Jensen was famous for his reply when his gubernatorial opponent accused him of being a Socialist. “You’re damn right I am,” he said. That practically sanctified him among many Depression-weary voters, but he was no saint. He’d grown up poor in a mostly Jew neighborhood in Minneapolis. Many friends of his had joined the mockie underworld, which didn’t seem to end their friendship, even though he occasionally had to prosecute them. You might say he had a past by the time he was elected governor, and started making the kind of deals he had to in order to govern. That didn’t bother most voters, but it didn’t sit well with some of his fellow radicals, especially Walter Thornton, who published a yellow sheet devoted to calling Jensen a crook and a sellout. The guy was a pain in the ass who might’ve hurt Jensen’s chances of becoming president, but about the time he was getting worrisome, a car full of droppers pulled up as he arrived home one evening, and ended his career in journalism.
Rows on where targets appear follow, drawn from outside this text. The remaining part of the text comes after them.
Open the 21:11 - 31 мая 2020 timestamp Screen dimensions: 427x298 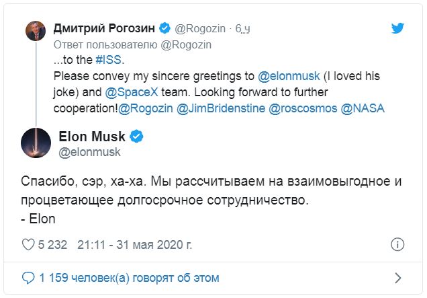pyautogui.click(x=134, y=245)
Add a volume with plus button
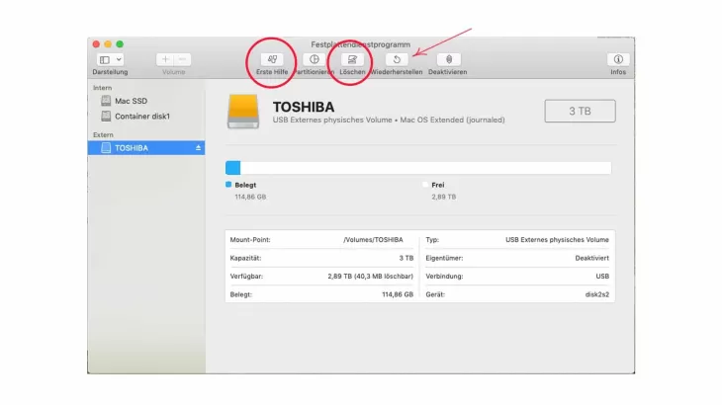The image size is (722, 405). tap(164, 60)
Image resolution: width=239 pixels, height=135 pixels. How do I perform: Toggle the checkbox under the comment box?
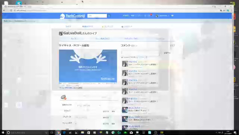(x=122, y=57)
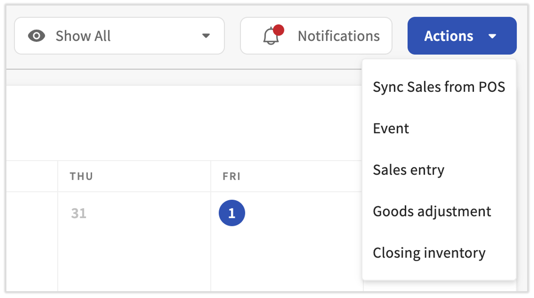Click the greyed-out date 31

pyautogui.click(x=79, y=213)
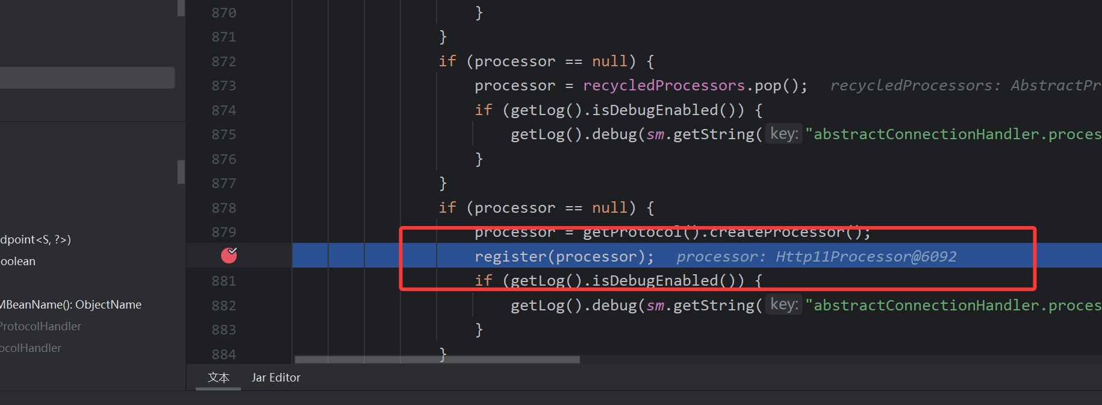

A mockie button man named Shay Tilsen was tried for Thornton’s murder. He was acquitted, but everyone figured he’d done it. There just wasn’t enough evidence to convict him. The prosecution offered him a sweet deal to rat on whoever hired him, and it was on the table up to the moment the jury walked in, but he never opened his mouth.
I had no skin in that game so I’d never given Ford’s involvement much thought. I could find out though. My clients think it’s sorcery how I get to the bottom of things, but my reputation rests on two solid facts: one—the majority of murders go unsolved. Your higher-ups don’t spread that around, and since most people don’t know it, they’re also unaware of fact two—the shamuses usually know damn well who the perpetrator is, they just can’t prove it.
The rest of the equation is pretty simple. I’m second-generation Irish, I know most of the cops in town, and I can find out what I need to by dropping into Tin Cups and buying a few shots for the right gumshoe. If there’s any skill involved, it’s knowing who to ask what. My first stop wasn’t Tin Cups, however. I dropped into Kuby’s Place on Front Avenue the next morning. Kuby’s served as a living room for many a retired St. Andrew’s parish fellow, and sure enough, there were about ten of them there, a few alone at the bar, the rest gathered around the wood stove, warming their ale on the firebricks.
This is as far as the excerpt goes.